#### GIVEN PROBLEM
Arrange the items from the line containing "Expand the tab list chevron at far right" through the line containing "The image size is (1024, 692).", both included, as a JSON list of strings with one string per line and no blank lines. Can you leave the pictures out?

#### SUPPLIED RECORDS
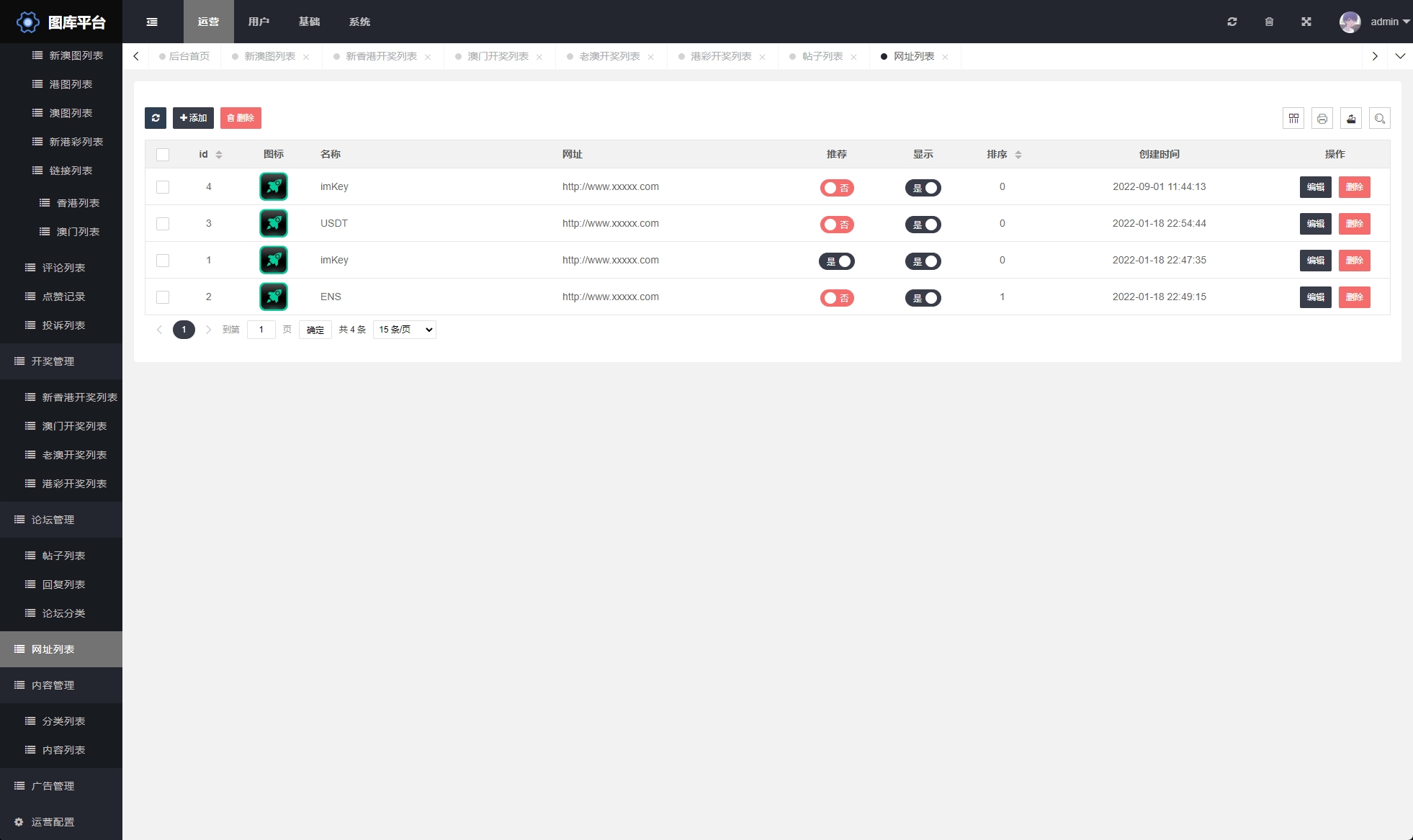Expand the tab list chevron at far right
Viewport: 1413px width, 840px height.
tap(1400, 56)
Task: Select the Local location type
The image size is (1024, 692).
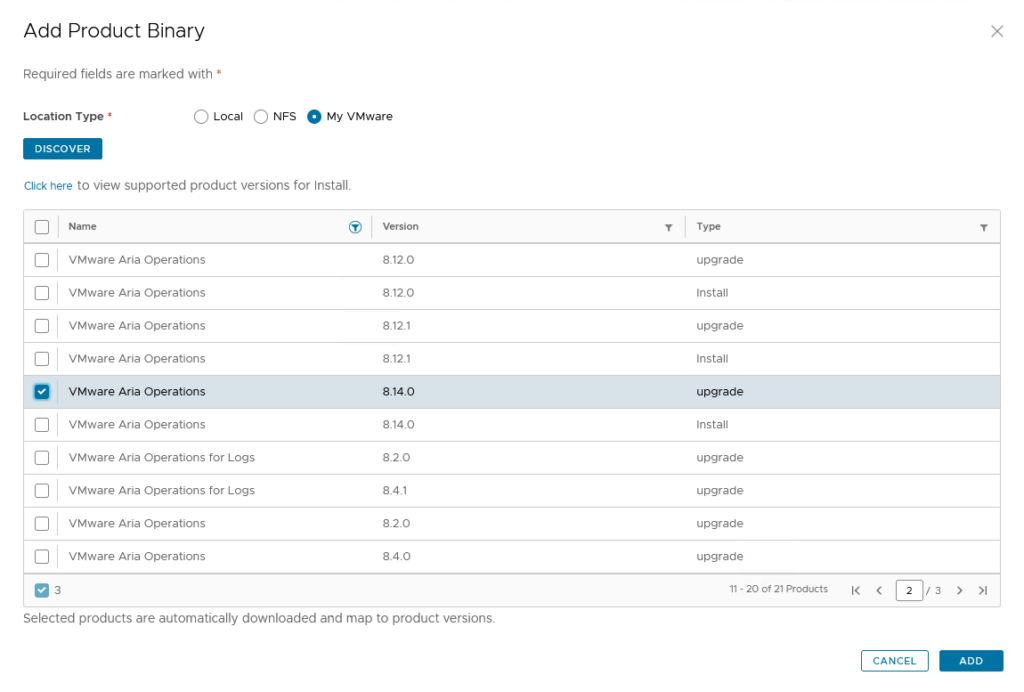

* * *

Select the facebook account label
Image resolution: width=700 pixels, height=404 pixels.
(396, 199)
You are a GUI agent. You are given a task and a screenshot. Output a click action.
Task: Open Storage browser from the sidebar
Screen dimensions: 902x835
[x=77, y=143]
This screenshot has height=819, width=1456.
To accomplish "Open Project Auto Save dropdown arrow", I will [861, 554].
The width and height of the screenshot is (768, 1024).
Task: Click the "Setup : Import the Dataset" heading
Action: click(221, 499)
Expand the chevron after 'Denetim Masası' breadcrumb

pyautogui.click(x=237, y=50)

==

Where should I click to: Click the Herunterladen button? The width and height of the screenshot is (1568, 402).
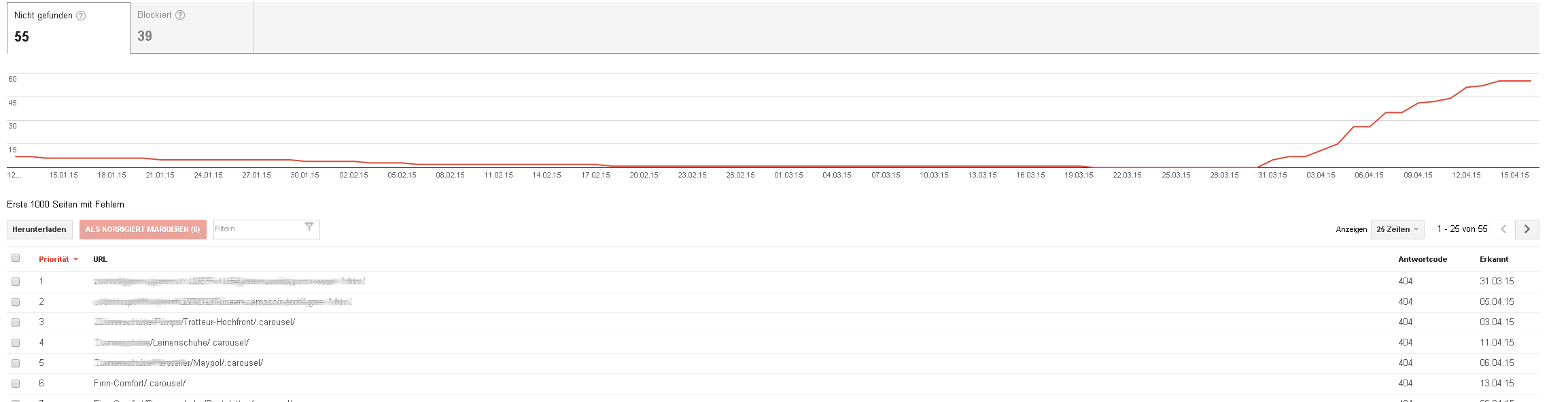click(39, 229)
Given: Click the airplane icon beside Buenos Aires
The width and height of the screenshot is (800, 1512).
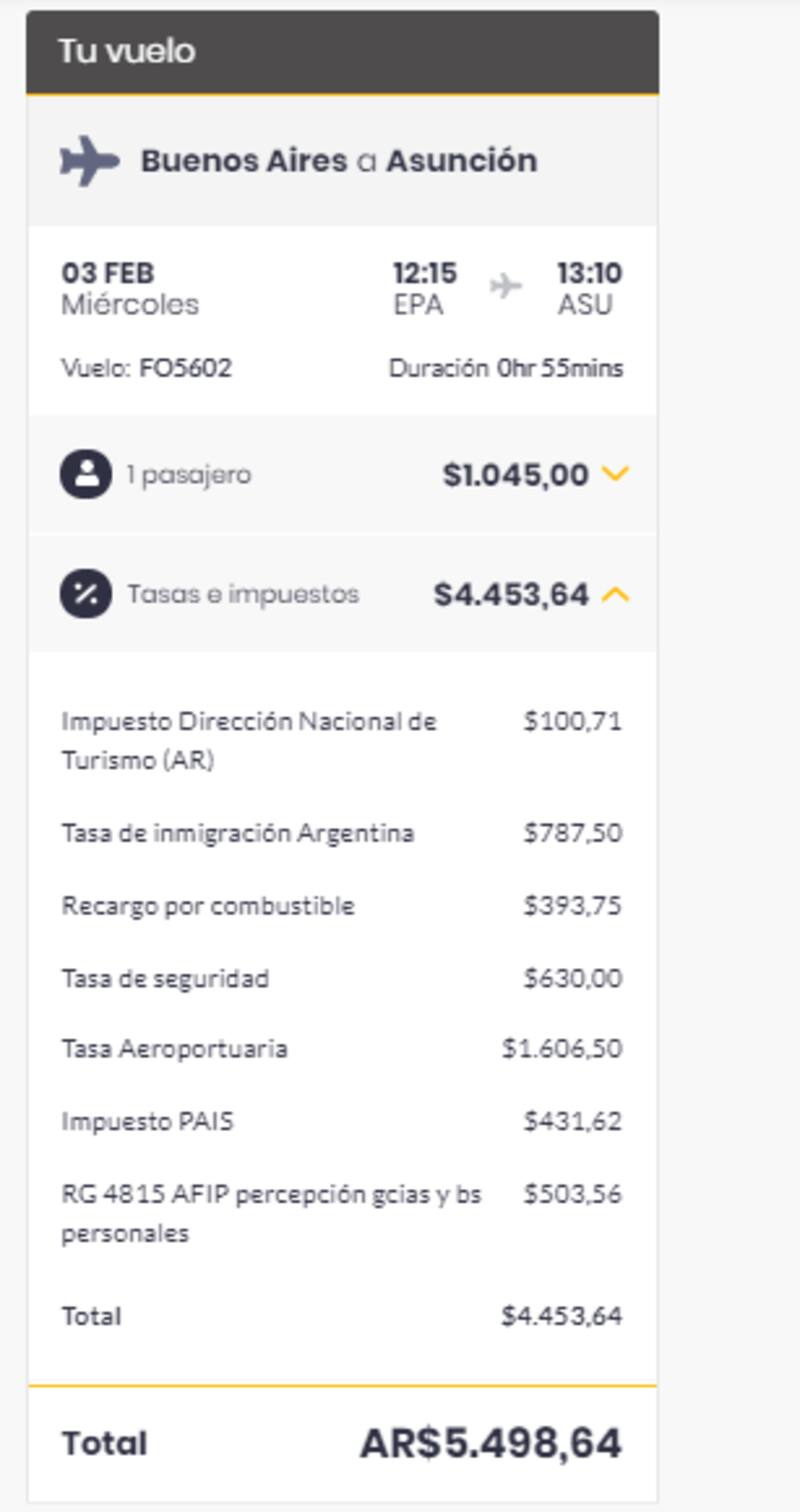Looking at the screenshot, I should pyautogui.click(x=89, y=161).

#### FINISHED EXERCISE
[
  "Expand the tab list chevron at far right",
  "Viewport: 1413px width, 840px height.",
  "tap(1400, 56)",
  "Task: Select the Local location type",
  "The image size is (1024, 692)."
]